Is the fear index undervalued or overvalued? This is an interesting question as we look at the VIX as compared to the European counterpart, the VX2. As it stands now, there is a dramatic difference between the two and that might be telling of what is to come.

What is likely occurring is that the VX2 is looking at the recent volatility in the EuroZone equity and fixed income markets and properly showing the additional risk of investment. Volatility and range of returns over the past few months has definitely been higher as the potential for default of Greece and/or Italy grows.


On the other hand, there may be two reasons that the VIX is not at the same levels:

  1. The fear of what is occurring outside of the U.S. is not perceived as more than a transitory threat to the domestic economy or;
  2. There is a consensus that U.S. stocks are much less likely to see the same volatility and downside.

Either way, the VIX is obviously elevated to levels where we expect to see 2% daily swings as a common occurrence. That is plenty of volatility for anyone.

The question is: Is the VIX cheap at these levels? An interesting article from Bloomberg:

By Cecile Vannucci and Jeff Kearns Sept. 13 (Bloomberg) — Implied volatility for European equities has climbed to the highest level since 2008 compared with the Standard & Poor‘s 500 Index, as traders hedge against a potential default by Greece. The VStoxx Index, which measures the cost of options protecting against Euro Stoxx 50 Index losses, surged 7.5 percent to a 32-month high of 53.55 yesterday. The Chicago Board Options Exchange Volatility Index closed 14.96 points below the gauge, the widest gap since October 2008, when Lehman Brothers Holdings Inc.‘s collapse drove both to record highs.

Concern Greece will default on its loans and spur a banking crisis is driving up the price of options relative to contracts in the U.S., where equities are beating their euro-zone counterparts by the widest year-to-date margin since 1987, according to data compiled by Bloomberg. The Euro Stoxx 50 Index has plunged 29 percent in 2011, compared with a 7.6 percent decline for the S&P 500…

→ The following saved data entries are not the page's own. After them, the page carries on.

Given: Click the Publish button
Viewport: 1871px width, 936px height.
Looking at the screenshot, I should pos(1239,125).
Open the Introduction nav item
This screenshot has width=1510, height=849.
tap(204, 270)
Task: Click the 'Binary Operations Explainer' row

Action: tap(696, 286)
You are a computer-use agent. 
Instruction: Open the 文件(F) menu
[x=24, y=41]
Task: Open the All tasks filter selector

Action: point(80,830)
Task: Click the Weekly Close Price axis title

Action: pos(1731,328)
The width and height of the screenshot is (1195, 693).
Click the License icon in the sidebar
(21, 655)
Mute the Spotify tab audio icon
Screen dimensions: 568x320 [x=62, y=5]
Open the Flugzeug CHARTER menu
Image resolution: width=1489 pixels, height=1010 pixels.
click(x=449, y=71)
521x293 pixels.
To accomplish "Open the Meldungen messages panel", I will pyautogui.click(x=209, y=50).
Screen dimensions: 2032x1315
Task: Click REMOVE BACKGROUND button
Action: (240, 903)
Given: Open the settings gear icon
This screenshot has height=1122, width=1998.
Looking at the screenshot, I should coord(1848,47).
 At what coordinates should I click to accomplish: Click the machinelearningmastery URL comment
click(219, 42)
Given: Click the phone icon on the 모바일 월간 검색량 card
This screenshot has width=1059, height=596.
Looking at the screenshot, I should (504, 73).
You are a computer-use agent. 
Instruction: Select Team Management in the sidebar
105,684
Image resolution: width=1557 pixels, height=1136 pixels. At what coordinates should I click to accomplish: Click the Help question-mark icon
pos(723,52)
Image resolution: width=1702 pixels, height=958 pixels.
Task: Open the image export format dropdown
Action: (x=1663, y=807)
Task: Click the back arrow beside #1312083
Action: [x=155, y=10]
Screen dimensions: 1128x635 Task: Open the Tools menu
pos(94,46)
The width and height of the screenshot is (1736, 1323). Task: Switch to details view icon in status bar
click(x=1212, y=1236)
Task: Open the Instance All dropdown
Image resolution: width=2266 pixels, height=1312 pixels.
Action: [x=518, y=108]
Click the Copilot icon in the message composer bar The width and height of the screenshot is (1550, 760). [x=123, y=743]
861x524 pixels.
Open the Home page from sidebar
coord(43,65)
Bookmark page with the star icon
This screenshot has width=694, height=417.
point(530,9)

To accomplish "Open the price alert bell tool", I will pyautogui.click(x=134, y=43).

…Price-earnings ratios show investors have more confidence in the outlook for U.S. corporations. The S&P 500 trades for 12.7 times reported income, up from the 2 1/2-year low of 12.2 reached on Aug. 8, according to data compiled by Bloomberg. For the Euro Stoxx 50, the multiple sank to 8.4 yesterday, the lowest level since December 2008.

Investors are more concerned about a Greek default than they are about the U.S. entering a recession, said Larry Hatheway, UBS AG‘s chief strategist and economist. He recommended buying VIX futures to hedge stocks in a report on July 22, when the S&P 500 began a 17 percent drop as global stocks lost $8.1 trillion, data compiled by Bloomberg show.